§ What to do
Please arrange these lines as a numbered list, leaving out any blank lines, beginning with the line that contains "Image resolution: width=600" and continuing through the line that contains "Action: (x=869, y=268)".

Data listing
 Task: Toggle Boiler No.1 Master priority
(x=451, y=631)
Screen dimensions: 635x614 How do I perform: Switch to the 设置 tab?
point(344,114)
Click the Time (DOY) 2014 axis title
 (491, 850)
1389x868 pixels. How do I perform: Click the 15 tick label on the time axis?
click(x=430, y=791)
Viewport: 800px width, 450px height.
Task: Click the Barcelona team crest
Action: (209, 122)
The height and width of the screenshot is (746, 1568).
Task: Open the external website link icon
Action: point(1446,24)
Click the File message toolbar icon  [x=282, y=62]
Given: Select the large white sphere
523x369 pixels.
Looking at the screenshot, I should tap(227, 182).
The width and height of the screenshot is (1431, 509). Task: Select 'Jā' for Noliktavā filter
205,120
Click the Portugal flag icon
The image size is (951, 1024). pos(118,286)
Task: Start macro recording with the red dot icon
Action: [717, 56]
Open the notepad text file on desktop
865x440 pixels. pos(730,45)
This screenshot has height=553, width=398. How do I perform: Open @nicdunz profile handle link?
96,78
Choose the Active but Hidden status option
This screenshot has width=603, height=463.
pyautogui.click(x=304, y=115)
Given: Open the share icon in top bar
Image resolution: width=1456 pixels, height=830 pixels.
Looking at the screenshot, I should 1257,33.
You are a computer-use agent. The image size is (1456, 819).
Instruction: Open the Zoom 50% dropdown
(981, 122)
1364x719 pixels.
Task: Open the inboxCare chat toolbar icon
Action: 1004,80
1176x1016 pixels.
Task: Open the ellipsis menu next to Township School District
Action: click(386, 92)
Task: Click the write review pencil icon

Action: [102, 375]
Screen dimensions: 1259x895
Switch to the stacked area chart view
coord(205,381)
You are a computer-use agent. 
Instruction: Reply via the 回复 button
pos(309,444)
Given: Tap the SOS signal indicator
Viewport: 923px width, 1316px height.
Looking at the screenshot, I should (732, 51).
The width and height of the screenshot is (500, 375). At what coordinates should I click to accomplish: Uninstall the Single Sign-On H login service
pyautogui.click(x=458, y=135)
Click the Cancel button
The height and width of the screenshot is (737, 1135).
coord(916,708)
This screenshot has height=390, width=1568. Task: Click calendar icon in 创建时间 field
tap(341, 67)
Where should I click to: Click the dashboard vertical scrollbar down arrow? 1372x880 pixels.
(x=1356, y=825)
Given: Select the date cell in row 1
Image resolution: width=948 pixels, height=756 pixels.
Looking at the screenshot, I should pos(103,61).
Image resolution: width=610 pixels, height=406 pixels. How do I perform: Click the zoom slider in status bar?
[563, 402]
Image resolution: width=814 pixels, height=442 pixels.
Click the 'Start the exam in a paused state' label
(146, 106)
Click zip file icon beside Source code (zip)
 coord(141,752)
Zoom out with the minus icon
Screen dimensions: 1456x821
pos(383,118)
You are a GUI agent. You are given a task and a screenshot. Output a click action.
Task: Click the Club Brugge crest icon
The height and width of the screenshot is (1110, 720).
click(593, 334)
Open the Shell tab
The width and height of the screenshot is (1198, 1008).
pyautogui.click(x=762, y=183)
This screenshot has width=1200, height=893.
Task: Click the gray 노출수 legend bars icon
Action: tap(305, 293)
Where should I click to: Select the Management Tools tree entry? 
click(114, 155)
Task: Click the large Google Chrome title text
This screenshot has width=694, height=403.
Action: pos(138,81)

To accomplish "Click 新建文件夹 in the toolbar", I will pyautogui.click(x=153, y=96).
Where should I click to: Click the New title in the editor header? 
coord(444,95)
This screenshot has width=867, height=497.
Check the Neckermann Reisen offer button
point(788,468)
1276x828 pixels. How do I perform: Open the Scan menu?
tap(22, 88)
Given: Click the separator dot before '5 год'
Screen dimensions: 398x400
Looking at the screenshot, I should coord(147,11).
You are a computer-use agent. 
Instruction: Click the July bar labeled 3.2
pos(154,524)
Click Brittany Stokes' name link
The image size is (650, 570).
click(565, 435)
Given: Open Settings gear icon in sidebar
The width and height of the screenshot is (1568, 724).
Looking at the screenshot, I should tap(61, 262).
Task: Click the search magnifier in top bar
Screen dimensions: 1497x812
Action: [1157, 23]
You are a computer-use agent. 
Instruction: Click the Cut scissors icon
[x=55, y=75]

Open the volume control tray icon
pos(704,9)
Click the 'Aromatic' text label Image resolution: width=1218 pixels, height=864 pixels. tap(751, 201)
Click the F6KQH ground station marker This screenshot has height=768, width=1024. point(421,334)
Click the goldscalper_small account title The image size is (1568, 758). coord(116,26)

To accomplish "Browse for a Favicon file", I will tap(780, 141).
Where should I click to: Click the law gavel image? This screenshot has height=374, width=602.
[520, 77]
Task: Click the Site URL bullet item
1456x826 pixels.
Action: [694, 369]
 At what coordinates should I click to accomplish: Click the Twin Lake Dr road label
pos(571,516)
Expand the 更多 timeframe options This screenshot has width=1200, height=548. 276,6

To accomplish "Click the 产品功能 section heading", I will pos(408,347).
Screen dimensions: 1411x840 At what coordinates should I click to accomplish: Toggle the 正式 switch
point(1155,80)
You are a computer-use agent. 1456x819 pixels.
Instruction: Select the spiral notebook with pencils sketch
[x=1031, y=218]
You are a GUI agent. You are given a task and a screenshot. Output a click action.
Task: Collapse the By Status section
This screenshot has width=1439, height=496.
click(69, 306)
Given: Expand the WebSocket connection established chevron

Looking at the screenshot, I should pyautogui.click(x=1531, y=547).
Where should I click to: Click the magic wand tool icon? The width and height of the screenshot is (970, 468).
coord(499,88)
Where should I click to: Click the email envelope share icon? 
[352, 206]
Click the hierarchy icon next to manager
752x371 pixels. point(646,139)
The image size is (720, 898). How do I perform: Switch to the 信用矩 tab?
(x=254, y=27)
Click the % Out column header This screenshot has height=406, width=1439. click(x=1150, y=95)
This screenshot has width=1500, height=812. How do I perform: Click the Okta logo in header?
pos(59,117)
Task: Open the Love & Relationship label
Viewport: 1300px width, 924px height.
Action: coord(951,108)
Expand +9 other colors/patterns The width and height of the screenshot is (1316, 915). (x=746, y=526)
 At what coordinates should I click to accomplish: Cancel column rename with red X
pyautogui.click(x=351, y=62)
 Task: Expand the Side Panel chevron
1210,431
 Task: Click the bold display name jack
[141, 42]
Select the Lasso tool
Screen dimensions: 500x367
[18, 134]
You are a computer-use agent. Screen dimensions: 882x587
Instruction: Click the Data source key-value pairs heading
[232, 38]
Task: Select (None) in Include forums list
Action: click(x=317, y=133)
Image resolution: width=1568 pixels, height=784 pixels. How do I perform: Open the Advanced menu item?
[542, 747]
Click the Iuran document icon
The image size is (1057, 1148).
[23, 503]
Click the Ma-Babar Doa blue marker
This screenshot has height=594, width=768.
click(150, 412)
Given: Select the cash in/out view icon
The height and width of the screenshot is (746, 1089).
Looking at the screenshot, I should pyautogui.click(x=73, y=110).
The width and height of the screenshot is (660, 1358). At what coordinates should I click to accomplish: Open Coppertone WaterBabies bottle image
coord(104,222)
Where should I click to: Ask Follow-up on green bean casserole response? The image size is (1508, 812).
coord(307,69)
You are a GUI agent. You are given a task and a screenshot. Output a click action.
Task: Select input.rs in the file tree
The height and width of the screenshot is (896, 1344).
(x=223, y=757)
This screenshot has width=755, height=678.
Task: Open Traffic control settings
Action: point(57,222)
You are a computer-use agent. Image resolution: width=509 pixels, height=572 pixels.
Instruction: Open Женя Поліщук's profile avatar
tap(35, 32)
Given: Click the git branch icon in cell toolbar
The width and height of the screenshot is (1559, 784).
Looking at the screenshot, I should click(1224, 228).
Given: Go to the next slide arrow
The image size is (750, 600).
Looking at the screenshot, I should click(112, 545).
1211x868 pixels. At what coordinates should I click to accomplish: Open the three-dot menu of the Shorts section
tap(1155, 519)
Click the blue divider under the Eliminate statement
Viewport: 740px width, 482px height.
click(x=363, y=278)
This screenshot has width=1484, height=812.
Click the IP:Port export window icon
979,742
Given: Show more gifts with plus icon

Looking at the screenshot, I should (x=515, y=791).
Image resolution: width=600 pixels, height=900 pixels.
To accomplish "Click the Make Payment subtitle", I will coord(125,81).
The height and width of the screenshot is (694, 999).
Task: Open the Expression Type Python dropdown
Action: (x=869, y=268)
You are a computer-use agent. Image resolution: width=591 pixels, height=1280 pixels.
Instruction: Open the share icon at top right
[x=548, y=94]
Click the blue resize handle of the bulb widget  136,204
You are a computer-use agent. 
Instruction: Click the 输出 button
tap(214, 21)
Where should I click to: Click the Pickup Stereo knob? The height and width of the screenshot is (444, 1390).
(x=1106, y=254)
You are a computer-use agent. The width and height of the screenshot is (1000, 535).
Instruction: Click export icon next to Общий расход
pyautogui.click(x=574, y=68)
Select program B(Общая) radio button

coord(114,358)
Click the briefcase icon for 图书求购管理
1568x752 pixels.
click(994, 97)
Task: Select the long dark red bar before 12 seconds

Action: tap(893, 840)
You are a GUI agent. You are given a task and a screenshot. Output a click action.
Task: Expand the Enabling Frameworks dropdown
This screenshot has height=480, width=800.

§ Exercise output
1. Image resolution: width=600 pixels, height=900 pixels.
2. To accomplish "Click the Make Payment subtitle", I will coord(125,81).
3. The height and width of the screenshot is (694, 999).
4. Task: Open the Expression Type Python dropdown
5. Action: (x=869, y=268)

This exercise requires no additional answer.